Extract

In an essay recently published in this journal, Martha Sandweiss writes, “photographers and historians stand in fundamentally different relationships to their subjects. Historians are always looking back. Photographers are always picturing a present, albeit an evanescent one that slips away the moment the sensitized plate or film is exposed.” (“Seeing History: Thinking About and With Photographs,” Spring 2020, p. 4). In Golden Prospects Jane Aspinwall skillfully combines both perspectives, offering readers a valuable, often myth-busting scholarly history of the California Gold Rush as told by photographers capturing the evanescent present of those who lived it. 

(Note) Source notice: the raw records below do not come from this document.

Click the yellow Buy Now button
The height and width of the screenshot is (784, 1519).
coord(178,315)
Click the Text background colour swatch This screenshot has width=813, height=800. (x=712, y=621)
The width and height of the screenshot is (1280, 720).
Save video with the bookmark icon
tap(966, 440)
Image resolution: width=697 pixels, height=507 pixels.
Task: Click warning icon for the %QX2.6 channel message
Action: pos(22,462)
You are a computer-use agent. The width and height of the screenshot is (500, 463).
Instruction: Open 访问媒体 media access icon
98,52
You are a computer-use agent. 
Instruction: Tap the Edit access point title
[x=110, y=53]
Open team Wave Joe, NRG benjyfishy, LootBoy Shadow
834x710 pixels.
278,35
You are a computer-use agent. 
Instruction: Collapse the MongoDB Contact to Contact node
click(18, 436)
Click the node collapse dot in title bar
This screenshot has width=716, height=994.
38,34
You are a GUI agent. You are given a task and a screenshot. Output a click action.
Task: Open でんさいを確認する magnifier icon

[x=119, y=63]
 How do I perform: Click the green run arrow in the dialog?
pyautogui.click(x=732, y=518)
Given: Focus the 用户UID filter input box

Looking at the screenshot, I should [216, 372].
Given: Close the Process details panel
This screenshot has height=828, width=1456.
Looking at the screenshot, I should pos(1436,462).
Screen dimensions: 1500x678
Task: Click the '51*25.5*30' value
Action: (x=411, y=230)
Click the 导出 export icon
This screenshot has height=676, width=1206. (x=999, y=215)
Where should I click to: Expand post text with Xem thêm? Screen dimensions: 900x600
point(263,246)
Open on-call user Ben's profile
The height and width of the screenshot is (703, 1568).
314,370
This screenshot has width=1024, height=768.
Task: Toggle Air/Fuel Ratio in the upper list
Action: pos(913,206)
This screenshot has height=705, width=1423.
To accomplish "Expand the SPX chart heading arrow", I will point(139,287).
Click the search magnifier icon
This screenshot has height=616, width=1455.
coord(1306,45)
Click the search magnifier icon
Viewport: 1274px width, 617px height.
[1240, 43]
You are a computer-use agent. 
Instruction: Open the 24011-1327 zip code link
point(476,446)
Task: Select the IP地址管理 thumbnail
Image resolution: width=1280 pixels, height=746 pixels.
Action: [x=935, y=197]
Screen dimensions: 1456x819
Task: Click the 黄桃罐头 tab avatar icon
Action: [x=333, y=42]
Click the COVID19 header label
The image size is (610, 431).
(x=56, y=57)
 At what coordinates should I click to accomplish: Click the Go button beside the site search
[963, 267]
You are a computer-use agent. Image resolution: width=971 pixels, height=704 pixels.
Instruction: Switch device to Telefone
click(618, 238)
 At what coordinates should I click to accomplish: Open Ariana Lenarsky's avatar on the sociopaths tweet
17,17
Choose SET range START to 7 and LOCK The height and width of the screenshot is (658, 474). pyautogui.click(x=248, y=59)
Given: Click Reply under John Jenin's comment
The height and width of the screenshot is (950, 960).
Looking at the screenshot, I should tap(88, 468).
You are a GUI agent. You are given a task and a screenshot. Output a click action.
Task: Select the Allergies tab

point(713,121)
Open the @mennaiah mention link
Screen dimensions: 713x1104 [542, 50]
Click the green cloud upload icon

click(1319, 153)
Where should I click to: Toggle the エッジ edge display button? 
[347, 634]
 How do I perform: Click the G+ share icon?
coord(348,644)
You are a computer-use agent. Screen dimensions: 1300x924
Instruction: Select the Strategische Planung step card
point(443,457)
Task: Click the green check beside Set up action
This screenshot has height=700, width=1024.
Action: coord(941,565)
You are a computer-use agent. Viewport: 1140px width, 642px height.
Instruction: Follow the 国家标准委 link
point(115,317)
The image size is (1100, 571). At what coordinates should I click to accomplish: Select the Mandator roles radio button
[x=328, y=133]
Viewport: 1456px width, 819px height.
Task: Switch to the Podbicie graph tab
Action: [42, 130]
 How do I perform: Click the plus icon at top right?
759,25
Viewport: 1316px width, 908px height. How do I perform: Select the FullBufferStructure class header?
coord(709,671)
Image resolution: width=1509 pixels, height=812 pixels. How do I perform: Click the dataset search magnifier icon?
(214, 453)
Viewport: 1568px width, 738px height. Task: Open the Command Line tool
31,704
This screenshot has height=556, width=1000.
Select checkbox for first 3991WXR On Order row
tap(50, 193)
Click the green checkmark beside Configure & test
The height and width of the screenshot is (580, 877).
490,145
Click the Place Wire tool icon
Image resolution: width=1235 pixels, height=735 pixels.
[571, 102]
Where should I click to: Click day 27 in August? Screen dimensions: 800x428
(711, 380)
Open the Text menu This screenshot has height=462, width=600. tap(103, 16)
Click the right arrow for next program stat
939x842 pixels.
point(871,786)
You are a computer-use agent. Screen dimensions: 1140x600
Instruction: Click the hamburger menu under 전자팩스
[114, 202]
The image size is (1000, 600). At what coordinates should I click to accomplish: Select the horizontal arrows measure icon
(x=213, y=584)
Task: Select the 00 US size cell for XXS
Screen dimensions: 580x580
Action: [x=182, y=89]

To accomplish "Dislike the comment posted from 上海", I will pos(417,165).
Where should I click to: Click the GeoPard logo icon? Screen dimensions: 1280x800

The book (and accompanying exhibit touring the United States during 2019–20) brings together for the first time five hundred images sourced from thirty-three institutions in the United States and Canada, a remarkable research achievement on its own. Six chapters present the photographs organized by theme, from images of the urban gold rush in San Francisco and Sacramento to daguerreotypes that capture life in mining towns, technologies of mining, and the diversity of those who worked in the gold fields. Each chapter, all authored by Aspinwall save for one contributed by Keith F. Davis, examines the daguerreotypes and the photographers who made them and also analyzes the social, political, and cultural aspects of the Gold Rush scenes that those photographs depict.